El Mago de Guerra Tarthanter Dormond, que había estado escuchando desde la puerta, anunció con tono rimbombante:

—Os la vamos a enviar, lord Corona de Plata. Supongo que os gustará saber que los Espadas están bajo arresto ahora mismo.

—¡Que los dioses sean loados! —exclamó Maniol Corona de Plata echando mano a su mueble lleno de decantadores y sirviéndose una copa.

—¡Por los dioses vigilantes! —brindó, sosteniendo la copa en alto. Depositando con fuerza en el mueble la copa de vino de fuego encabezado, Corona de Plata volvió a coger el decantador, sonrió con fiereza a los magos de oscuros ropajes y vació la copa de un trago.

Volviendo a la cama se sentó en ella sin soltar el decantador vacío.

—¡Victoria por fin! —gritó, y rápidamente volvió a perder el sentido.

Los Magos de Guerra se lo quedaron mirando.

—Bah, nobles —dijo Jalander con disgusto—. Y todavía piensan que nosotros no servimos para prestar ningún servicio a Cormyr.

Lorbryn asintió.

—En algunos casos es cierto, pero al menos lo sabemos.

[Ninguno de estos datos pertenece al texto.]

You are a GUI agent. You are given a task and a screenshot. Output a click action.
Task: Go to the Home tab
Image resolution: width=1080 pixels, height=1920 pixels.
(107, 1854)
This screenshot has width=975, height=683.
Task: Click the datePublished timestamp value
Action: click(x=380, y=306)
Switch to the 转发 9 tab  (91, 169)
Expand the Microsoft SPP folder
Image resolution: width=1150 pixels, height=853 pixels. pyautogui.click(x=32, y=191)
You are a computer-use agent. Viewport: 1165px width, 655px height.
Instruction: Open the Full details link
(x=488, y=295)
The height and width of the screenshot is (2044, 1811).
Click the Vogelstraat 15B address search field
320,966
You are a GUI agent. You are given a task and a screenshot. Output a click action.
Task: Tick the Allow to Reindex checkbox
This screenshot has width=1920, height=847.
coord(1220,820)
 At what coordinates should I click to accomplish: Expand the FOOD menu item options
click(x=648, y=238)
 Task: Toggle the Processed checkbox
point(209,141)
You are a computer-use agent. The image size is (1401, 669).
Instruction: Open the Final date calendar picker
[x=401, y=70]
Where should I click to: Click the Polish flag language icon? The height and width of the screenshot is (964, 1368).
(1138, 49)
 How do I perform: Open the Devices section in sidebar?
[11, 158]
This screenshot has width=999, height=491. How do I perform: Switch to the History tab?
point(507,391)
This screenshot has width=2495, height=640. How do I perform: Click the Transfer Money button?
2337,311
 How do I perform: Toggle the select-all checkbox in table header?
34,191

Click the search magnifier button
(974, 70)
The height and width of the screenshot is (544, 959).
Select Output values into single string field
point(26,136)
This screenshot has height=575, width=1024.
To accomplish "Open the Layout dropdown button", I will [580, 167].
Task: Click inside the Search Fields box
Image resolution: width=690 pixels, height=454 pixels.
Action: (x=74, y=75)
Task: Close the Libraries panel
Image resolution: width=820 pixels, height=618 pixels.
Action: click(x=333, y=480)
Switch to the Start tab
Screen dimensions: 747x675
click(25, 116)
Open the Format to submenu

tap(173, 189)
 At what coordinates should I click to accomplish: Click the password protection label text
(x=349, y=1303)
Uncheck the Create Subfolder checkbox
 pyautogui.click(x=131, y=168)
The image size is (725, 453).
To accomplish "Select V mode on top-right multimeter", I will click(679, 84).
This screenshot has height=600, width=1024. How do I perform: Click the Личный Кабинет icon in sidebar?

—Fuera de aquí, torpe galán —dijo Myrmeen Lhal con una mueca burlona—. Yo no soy una de esas muchachas esparranas que andan en busca de un marido. Llevaos a otra parte vuestro buen aspecto y esa sonrisa de ven—y—dame—un—beso, muchacho.

Florin se la quedó mirando, viendo desvanecerse sus esperanzas de ganar algún favor para los Espadas. Sólo estaba… atónito.

¿Qué se le había metido dentro? ¡Él bien sabía que era un muchacho que no tenía nada que ofrecerle a esa dama como no fuera una sonrisa descarada e insultante…!

—Lo siento —susurró, mirándola horrorizada—. Lo siento, os he insultado y os he faltado al respeto, y… oh, Dios, señora regente, lo siento… —Se puso de rodillas, desesperado. ¿Qué acababa de…?

Unos dedos firmes lo cogieron de la oreja y, tirando de ella, lo obligaron a levantarse dolorosamente. Con gran consternación se encontró de pie, mirando cara a cara a la señora regente de Arabel, que le sonreía casi con cariño.

—No os castiguéis —le dijo—, al menos me halagasteis y me entretuvisteis, idiota. —Le besó la punta de la nariz y a continuación lo obligó a dar la vuelta tirándole de la oreja—. ¡Y ahora, largo de aquí!